Sorry for the inactivity. I’m inside my own head again and the writing doesn’t come when I’m thinking and worrying and overreacting to the various things in my own life. Nothing drastic or earth-shattering, just stuff like being asked to do one more thing at school when you don’t see the point or really working on trying to be consistent with diet/exercise and seeing zero results or watching as your friend from high school descends down the Trump Rabbit Hole, never to return. Add that to the fact I’m fully convinced that my own brain is addled by ADD/ADHA (self-diagnosis of course), it make writing hard sometimes.
#areyouok
Yes, I’m fine. You’re fine. We are all fine.

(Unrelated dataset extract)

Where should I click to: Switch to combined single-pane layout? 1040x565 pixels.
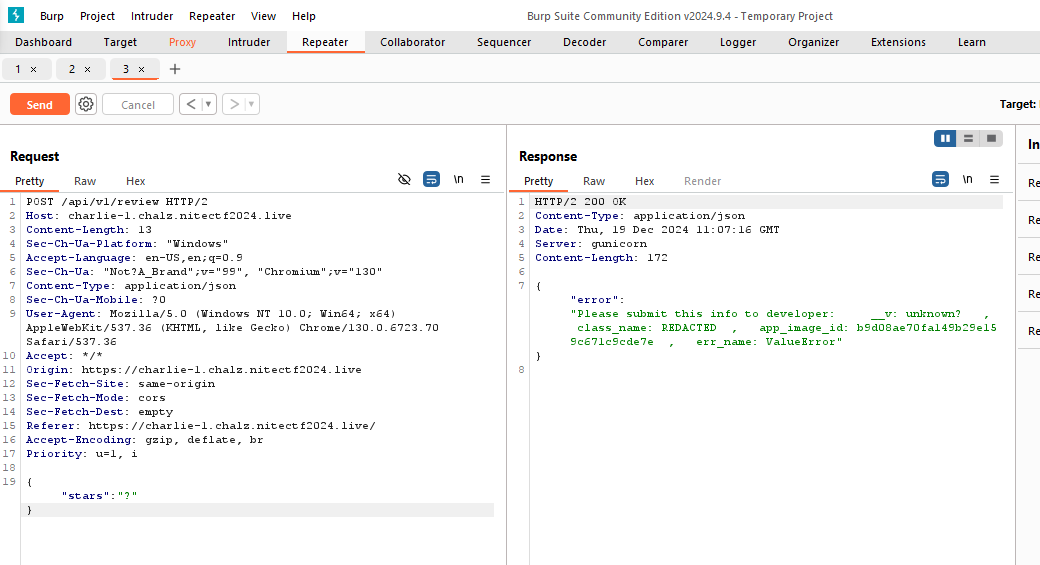coord(991,138)
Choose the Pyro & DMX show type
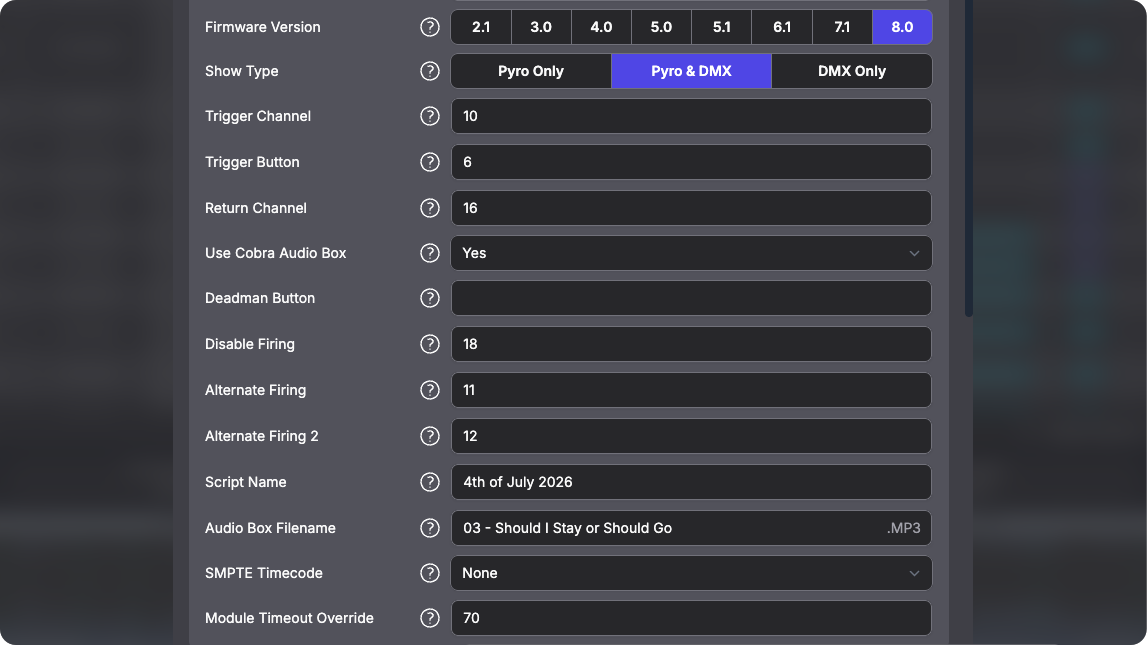This screenshot has height=645, width=1147. pos(691,71)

Not really, but it’s ok to not be fine.
Oye, where am I going?
#backingaway
Hush. There are those moments of clarity where it just all makes sense. Last night, we left school with a plan. That whole consistency thing with my health and weight was being substituted with a stop at the local library. They are offering a free language program and my skills with DuLingo have not grown at all. Doing a little research on this program, I’m excited to get into it, but I have to register. No biggie, right?
#wrong
You guessed it. Mondays, they close at 1:00 PM. What the heck? So, a good run and lift are out the door because my wife is like, “You said we’d go home after this, so we are going home.” Yeah, that’s a little consistency sabotage to, but that’s another post.
#uhoh
So now I’m irritated and start going off on the day. We had a less than satisfactory meeting, the kids were not good, I spilling my lunch all over (my pants, the ground, the cooler, EVERYWHERE), and on and on. We get home and my wife asks, “What should we do for us?”. I suggest a walk because at this point, I’m crawling out of my skin, so that’s what we do, we walk.
Two and a half miles later, life is good. I get all that negative energy out and we are both feeling better about life. The movement is so necessary for my own mental health. The more I exercise, the better I feel about me, the better I sleep, and the better I feel about life. We waved and smiled as cars when by thinking, “Who are those crazy people?” We saw a bald eagle soaring (not unusual, but still cool), and we talked to cows along the route, always a treat. I’ve really worked lately on walking. I love to crank up the treadmill to 4 mph hour, the crank up the incline to 10%, and feel the burn. While I can’t hold that level for a long time, it’s getting more comfortable. This walk was a “pleasure” walk. I tend to push, so my wife made it a point to dial me back. It was just what the doctor ordered.
Today, I was back to 4.3 miles per hour and 8%, and yes, the sweat and elevated heart rate felt good. But so did the simple act of getting out into the sun and feel that stress just drift away.
Either way, find that time to release your stress.